**Aim of the task**
Filtering the records below, copy only those lines that include the word "checkmark".

**Stored items**
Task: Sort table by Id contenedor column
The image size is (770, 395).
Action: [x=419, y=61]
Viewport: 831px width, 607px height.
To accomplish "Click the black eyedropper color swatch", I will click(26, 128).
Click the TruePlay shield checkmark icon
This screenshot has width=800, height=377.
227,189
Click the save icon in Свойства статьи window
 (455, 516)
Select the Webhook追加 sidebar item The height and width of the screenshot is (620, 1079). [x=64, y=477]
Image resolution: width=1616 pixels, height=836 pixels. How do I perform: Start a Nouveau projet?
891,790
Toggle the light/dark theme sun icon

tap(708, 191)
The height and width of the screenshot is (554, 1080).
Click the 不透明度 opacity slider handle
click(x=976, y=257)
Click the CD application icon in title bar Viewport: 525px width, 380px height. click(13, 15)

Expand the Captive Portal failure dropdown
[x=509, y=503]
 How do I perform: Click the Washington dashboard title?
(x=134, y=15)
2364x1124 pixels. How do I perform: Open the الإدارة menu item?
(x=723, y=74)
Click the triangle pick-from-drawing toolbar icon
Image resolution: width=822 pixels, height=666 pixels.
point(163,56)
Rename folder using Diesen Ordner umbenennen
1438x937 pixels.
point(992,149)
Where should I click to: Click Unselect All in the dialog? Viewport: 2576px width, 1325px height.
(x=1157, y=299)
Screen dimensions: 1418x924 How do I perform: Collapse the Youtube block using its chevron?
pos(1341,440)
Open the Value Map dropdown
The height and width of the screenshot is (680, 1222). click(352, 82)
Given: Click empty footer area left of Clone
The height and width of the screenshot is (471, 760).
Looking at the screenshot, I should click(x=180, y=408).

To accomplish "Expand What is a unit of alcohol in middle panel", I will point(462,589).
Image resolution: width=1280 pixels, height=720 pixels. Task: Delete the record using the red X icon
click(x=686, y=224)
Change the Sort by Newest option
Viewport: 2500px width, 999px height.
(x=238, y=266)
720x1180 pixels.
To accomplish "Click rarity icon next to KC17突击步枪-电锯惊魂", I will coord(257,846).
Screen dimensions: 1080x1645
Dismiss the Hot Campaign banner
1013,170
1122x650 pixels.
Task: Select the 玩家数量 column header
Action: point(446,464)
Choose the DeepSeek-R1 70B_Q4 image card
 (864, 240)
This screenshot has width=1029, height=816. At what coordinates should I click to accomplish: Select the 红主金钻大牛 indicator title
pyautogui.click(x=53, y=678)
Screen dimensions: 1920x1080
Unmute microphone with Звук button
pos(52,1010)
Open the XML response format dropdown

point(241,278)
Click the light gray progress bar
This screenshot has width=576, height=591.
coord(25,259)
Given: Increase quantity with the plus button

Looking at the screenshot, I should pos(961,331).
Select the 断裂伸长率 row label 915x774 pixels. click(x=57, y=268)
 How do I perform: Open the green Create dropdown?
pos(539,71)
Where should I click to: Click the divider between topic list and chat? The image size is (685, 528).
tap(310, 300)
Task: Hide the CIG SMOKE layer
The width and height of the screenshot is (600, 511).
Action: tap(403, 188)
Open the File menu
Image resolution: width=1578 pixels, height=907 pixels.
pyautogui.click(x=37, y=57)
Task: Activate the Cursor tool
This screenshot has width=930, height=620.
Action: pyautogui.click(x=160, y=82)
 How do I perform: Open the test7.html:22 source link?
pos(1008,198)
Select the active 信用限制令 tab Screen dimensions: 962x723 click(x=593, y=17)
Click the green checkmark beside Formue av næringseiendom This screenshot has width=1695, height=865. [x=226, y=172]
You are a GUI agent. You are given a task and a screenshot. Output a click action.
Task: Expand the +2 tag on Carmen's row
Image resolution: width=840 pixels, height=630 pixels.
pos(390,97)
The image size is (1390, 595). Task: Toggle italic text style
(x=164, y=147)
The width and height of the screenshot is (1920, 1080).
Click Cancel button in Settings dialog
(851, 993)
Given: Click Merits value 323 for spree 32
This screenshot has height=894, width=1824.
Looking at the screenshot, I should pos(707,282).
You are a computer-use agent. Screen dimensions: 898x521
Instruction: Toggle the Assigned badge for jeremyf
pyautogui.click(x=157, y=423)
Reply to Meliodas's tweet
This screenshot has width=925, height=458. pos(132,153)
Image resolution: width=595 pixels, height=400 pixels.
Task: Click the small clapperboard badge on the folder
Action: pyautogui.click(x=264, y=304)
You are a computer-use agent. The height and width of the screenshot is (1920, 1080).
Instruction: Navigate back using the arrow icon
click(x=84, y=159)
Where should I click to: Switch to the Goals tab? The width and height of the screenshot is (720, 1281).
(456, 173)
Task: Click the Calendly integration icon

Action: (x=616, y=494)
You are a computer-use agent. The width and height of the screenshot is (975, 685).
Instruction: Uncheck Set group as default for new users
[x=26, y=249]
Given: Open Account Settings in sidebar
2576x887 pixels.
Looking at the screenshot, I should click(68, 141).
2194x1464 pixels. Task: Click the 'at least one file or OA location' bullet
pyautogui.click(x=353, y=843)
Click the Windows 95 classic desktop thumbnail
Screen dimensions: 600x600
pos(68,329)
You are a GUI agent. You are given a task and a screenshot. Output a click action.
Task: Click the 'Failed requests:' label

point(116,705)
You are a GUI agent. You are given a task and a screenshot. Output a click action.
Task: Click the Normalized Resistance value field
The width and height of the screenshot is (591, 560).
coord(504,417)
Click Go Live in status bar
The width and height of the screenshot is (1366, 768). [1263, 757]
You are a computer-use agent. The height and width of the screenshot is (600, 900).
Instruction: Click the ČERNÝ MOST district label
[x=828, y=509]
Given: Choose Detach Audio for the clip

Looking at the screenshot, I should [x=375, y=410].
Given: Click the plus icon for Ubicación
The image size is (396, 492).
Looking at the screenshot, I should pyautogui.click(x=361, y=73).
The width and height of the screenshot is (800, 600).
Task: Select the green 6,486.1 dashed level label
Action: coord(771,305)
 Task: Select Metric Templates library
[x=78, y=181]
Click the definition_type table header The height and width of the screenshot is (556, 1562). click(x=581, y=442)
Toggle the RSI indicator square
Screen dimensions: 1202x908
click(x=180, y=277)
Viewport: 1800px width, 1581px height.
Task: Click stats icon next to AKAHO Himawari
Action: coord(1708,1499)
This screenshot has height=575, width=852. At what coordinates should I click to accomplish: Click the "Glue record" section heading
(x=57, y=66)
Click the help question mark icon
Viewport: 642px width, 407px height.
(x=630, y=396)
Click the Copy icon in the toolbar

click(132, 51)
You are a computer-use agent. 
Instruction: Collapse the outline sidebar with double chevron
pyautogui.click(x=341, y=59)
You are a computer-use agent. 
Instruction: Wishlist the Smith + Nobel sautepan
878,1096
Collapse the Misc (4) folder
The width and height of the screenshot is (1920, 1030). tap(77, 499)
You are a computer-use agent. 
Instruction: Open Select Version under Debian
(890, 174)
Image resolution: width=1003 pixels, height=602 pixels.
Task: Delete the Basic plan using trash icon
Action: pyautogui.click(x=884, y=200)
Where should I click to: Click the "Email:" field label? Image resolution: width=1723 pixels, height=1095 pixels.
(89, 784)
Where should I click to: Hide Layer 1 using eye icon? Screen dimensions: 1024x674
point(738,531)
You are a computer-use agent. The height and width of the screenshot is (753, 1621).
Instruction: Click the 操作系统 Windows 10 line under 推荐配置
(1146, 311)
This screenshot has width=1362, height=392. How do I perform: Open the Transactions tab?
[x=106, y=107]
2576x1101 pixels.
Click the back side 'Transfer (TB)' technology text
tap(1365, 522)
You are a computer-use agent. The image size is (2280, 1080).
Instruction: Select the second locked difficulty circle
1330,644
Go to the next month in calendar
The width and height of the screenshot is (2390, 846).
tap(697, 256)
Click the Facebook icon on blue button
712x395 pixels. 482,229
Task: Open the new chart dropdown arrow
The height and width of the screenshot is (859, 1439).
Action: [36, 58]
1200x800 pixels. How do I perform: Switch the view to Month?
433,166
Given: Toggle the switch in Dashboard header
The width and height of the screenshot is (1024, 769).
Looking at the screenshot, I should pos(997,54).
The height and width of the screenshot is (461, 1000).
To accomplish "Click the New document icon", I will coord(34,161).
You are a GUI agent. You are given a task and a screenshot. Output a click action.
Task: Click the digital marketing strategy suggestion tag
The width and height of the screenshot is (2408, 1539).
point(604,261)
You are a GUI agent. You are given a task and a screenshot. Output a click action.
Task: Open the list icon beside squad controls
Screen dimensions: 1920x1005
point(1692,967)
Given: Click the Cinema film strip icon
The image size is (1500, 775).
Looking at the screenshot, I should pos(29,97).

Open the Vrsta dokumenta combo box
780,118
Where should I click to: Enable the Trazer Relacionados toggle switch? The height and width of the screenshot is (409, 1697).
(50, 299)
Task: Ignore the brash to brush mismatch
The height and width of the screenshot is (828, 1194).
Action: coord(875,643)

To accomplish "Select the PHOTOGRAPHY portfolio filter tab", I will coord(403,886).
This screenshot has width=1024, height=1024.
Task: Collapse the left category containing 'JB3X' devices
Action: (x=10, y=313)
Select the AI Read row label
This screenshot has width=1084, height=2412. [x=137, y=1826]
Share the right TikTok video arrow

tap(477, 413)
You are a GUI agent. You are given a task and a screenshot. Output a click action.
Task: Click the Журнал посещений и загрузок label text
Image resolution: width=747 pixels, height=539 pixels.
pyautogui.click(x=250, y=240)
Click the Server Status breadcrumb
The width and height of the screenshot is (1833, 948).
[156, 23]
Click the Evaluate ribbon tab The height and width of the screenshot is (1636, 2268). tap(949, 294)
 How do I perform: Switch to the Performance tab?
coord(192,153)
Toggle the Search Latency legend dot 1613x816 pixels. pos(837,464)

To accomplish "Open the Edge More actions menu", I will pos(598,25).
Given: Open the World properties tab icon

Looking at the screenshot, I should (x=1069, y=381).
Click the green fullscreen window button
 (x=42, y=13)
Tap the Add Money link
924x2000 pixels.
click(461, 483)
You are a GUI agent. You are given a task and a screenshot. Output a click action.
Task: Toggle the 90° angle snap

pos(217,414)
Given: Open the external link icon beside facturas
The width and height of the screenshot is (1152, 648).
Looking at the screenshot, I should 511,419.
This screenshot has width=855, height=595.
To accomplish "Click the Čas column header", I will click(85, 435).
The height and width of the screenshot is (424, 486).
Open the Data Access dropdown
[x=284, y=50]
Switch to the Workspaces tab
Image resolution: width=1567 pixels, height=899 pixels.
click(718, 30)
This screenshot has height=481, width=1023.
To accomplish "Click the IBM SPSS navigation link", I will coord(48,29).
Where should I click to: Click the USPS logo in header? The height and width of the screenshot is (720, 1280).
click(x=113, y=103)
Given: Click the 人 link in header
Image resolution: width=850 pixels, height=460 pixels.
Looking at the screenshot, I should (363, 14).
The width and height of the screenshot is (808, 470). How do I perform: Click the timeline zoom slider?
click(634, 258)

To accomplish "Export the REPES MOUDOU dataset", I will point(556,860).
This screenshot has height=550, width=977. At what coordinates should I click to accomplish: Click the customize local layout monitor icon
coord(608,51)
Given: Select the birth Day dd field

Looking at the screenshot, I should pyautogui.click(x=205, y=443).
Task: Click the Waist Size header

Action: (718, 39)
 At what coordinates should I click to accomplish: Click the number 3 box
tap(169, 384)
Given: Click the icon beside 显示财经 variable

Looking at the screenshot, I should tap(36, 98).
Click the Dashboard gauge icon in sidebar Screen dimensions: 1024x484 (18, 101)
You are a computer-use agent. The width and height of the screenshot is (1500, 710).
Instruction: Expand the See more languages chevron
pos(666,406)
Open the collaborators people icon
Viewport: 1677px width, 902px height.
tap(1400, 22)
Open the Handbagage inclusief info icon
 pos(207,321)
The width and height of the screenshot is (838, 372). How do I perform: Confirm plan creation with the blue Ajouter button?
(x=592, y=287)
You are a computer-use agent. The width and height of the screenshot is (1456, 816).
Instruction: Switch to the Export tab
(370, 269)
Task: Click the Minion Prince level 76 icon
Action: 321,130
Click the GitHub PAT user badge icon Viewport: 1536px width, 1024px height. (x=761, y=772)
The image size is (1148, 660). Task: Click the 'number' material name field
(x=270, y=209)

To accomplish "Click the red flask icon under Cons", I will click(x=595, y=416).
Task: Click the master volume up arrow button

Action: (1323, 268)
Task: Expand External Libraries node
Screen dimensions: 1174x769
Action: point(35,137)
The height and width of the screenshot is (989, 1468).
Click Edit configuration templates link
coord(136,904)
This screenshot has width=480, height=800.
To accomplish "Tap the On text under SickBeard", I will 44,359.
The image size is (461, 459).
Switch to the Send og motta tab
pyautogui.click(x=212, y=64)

**Completed task**
Click the TruePlay shield checkmark icon
Click the green checkmark beside Formue av næringseiendom This screenshot has width=1695, height=865. [x=226, y=172]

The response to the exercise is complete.